Last week we talked about different herbs, how to grow them, and how to store them. This week, I want to tell you about a few herbs that grow well in Oklahoma. Since most of them come from Mediterranean regions, they like lots of sun and really good drainage. We have plenty of sun, and raised beds and container plantings are perfect for drainage if you are not blessed with nice sandy loam soil, and most of us are not. If herbs are watered and fertilized too much, they will become too big and floppy. The following herbs are easy to grow and will thrive in Oklahoma with very little attention: Basil is one of the easiest of all herbs to grow.
In addition to the standard green forms, there is a purple-leafed basil and lemon-scented basil. Basil is quite tender so at the first sign of frost you can expect to lose it, but I always have plenty that reseeds for the next year.
Catnip has silvery gray leaves and beautiful purple flowers all summer long.

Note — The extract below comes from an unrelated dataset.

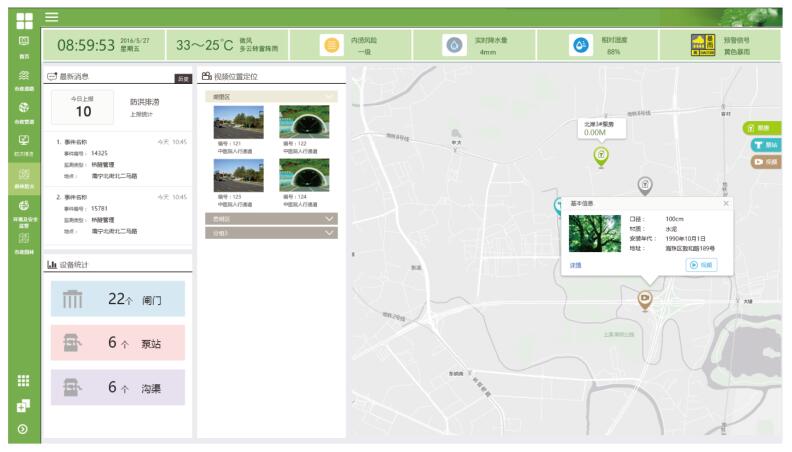Click the 详情 link in the info popup
792x452 pixels.
576,265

If you don’t do well with lavender, catnip is a great substitute. It looks great under roses as a ground cover if you use the lower-growing types. It is supposed to make cats go nuts over it, but mine never paid any attention to it at all, and it does not attract neighborhood cats. Mints come in many flavors. Spearmint is one of the most popular and the easiest to grow. There’s peppermint, pineapple mint, apple mint, and orange mint that is so vigorous it can quickly become a weed. All mints appreciate moisture and do their best where they get afternoon shade. A good place to plant spearmint is at the base of a downspout in a bed all by itself where it can’t escape.

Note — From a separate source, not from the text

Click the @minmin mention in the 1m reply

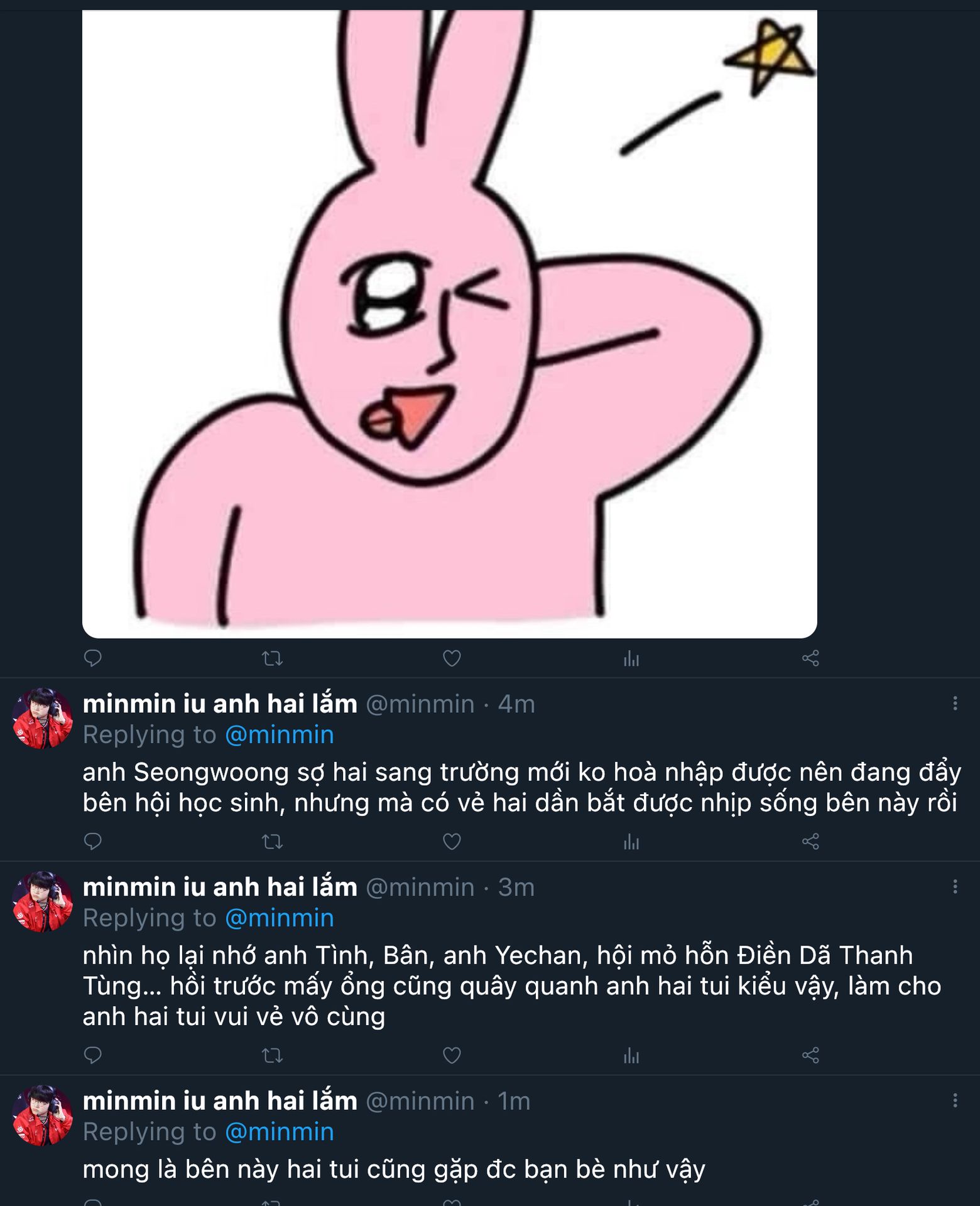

Lemon Balm is a member of the mint family and can get out of control quickly just like mint. It is easy to grow in containers and makes an attractive display.

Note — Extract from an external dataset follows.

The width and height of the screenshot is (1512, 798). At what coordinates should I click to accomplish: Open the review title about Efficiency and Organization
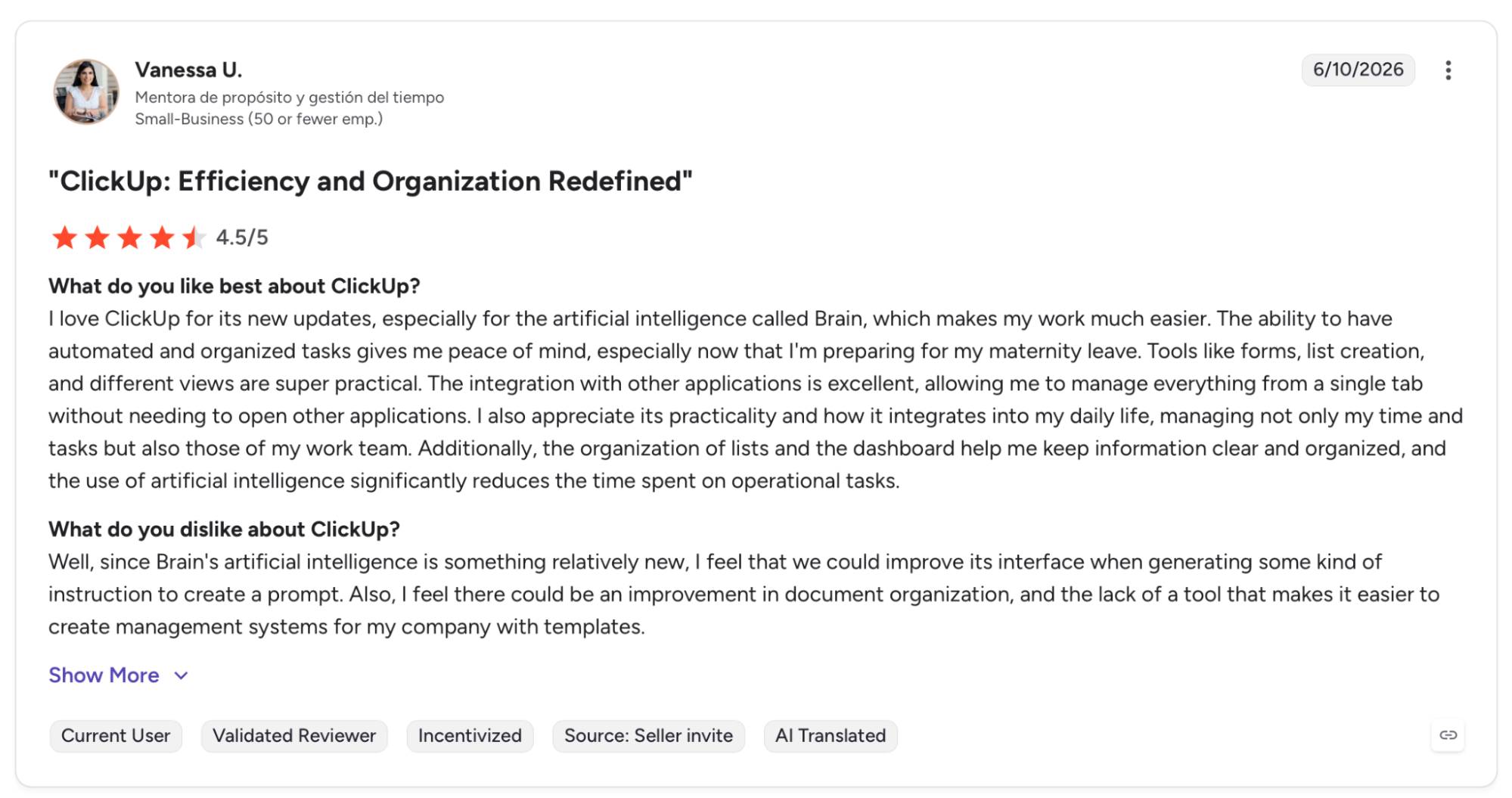coord(371,182)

The leaves have a strong lemon odor and flavor and are good for tea, or they can be used to flavor regular teas.
Rosemary comes in many forms from a bush that grows up to four feet tall to a low-growing groundcover variety. The shrub form can be kept sheared into a tree shape that is attractive all year.
Basil comes in many varieties and flavors. The most common is Sweet Green Basil. More unusual varieties are Lemon, Cinnamon, Licorice, Globe, Purple Ruffled, Japanese Sawtooth, Holy, Cuban, and Thai.
Chives are the smallest member of the onion family and have a milder flavor.
Chives are easily grown from seed or transplants.
Use any way you would onions. They are a perfect topping with sour cream for baked potatoes. Add chives to cottage cheese, omelets, sauces, and garnish for almost any dish.
Dill is one of the easiest herbs to grow from seed.
Once you have it, you won’t need to plant new seeds.
You may have to pull up some plants because it reseeds so easily. That’s a good thing because there will be enough for you to use and enough left for the Black Swallowtail Butterfly, Oklahoma’s state butterfly, to lay eggs on for their caterpillars to eat.
Parsley Parsley comes in two forms, the flat-leaved or Italian parsley, and the curled or French parsley. Parsley is also a biennial, producing leaves the first year and flowers the second.
Italian flat leaf parsley is the best to cook with and grows well in partial shade with plenty of moisture. It is easy to find plants in nurseries in the spring.
You can have a dedicated herb garden, plant herb plants with annuals and perennials, or grow them in containers on the porch or patio near the kitchen door where they are handy to harvest. Even if you don’t actually use herbs for cooking or making tea, they are beautiful edible ornamental plants. Happy herb gardening.